Unfortunately I don't know how to improve schools to the level of those I attended over half a century ago. And I lack the get up and go to make it happen anyway.


  > Almost no one is a dick on purpose.
This is true, but that does not mean people are not being dicks.

What is important is to have self reflection and to recognize when you have been a dick, to apologize (make amends if necessary), and try not to repeat. Yes, habits die hard, but we can still improve. But the biggest dick move is to double down. We've created a culture where we act as if being unintentionally wrong is a bad thing and that the worst thing you can do is admit a mistake and self-correct. But we are always wrong (to some degree) and so the only thing there is is to self-correct.

So yes, we can stop being dicks. It's how humans evolved. We wouldn't have expanded from our small tribes to villages, to cities, to countries, to a global economy if we weren't capable of this. The arc may be slow and noisy, but it has always expanded to be more inclusive.


Because you don’t know which side is the “dicks”. Evidence is rarely conclusive, and progress isn’t made by cowtowing to the researcher with the biggest mouth.


Why risk it when you can be a dick and assure your success?


If you are using a first order approximation, then yes, this is the correct strategy. But when you consider the elements of time or consider that there are other players in the field (incorporating either will do, both is better), then this strategy becomes far from optimal. In fact, it will lead you down the wrong direction, making your own life harder. The thing is, bullshit compounds. Builds up slowly, but we all know that's how you boil a frog.

Humans have always advanced through the formation of coalitions. To optimize your own success you have to simultaneously optimize the success of others.


There is right now a thing that you believe strongly that is false. If someone were to point it out to you you would get angry. C'est la vie.


Yes. But you have to convince me that it is false (of course)[0]. I'm actually happy to tell you what I think the best way to do that would be. Would I get angry? Probably not, but it is hard to know.

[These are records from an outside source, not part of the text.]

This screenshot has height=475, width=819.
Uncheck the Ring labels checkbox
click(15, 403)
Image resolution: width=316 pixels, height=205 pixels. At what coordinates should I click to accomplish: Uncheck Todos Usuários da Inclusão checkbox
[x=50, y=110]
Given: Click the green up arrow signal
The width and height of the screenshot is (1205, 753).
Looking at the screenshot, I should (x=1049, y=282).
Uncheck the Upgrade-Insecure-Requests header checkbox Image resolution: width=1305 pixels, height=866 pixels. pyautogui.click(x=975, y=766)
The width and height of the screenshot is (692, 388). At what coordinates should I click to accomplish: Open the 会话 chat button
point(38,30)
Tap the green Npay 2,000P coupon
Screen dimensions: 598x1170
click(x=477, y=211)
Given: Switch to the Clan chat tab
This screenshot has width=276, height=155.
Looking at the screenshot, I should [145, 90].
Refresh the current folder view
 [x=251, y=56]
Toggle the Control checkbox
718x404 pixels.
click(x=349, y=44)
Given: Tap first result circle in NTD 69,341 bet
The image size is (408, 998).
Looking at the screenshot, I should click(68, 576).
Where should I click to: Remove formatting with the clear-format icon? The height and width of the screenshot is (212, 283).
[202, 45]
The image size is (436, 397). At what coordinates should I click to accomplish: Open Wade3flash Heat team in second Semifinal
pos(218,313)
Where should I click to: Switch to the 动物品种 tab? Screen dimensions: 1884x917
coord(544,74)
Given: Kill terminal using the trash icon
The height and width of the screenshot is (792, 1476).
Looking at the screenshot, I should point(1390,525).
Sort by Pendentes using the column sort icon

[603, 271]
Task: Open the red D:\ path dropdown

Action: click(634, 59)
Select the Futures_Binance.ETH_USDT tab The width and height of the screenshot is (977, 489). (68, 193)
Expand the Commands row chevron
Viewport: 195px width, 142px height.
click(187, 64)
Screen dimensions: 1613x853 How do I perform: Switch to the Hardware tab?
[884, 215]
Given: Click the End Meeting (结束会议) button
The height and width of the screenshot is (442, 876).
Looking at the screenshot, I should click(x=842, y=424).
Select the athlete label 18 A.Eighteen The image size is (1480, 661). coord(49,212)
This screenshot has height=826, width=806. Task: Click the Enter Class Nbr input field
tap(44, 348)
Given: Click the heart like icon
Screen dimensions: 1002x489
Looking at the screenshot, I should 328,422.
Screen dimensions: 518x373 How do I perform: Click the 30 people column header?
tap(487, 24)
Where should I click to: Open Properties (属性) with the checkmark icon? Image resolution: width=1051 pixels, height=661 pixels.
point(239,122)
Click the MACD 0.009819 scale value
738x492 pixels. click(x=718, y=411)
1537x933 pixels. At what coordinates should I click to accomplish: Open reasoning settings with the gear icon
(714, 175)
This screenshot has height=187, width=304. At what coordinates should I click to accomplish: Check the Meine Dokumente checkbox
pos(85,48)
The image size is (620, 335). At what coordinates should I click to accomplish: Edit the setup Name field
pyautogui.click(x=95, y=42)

In fact, this is even how I review papers. I am much more detailed than my peers, and get very specific. I always also include a list at the end detailing what factors are the most important and what I think the authors could do to change my mind (if I'm rejecting). If I'm accepting, I'll also argue my points to the other reviewers and make them stand for their arguments.

Truthfully, if no one is willing to change their minds, I'd say they can't be a scientist. It is a fundamental requirement simply because we are all wrong and all the time. While we can get ever and ever closer to it, absolute truth is fundamentally unobtainable. So you must always be able to update your beliefs, or else you will become more wrong as time marches on.

[0] I also recognize that the inability to convince me does not mean I am right and the other person is wrong. But this too is why I specifically make a point to try to help the other person. At least as long as I believe they are acting in good faith. If I am wrong then I WANT to know. I take no shame in being wrong, but I take a lot of shame in being unwilling to right myself.


I actually really want to test your theory on myself. . . I wonder how I could best do that.


My method is to help your "adversary". The way I think about it is this: we can't obtain absolute truth, so we're always somewhat wrong; we have limited data and information, so we need to be able to consider what others have that we don't. Arguments can be both adversarial and cooperative, right?

If your goal is to seek truth, then you need to reframe the setting. It is not "I defend my position and they make their case", that is allowing yourself to change but framed to maintain your current belief. Sure, you have good reason to maintain your belief and I'm not saying you shouldn't hold this, but it should be a byproduct of seeking truth rather than the premise.


Just pick a position you feel strongly about and imagine how your world would change if it was false. How your relationships would change. How stupid your previous statements would be.

Pick anything. Climate change is a big one. I would definitely have to eat some chaff if it was shown to be false personally.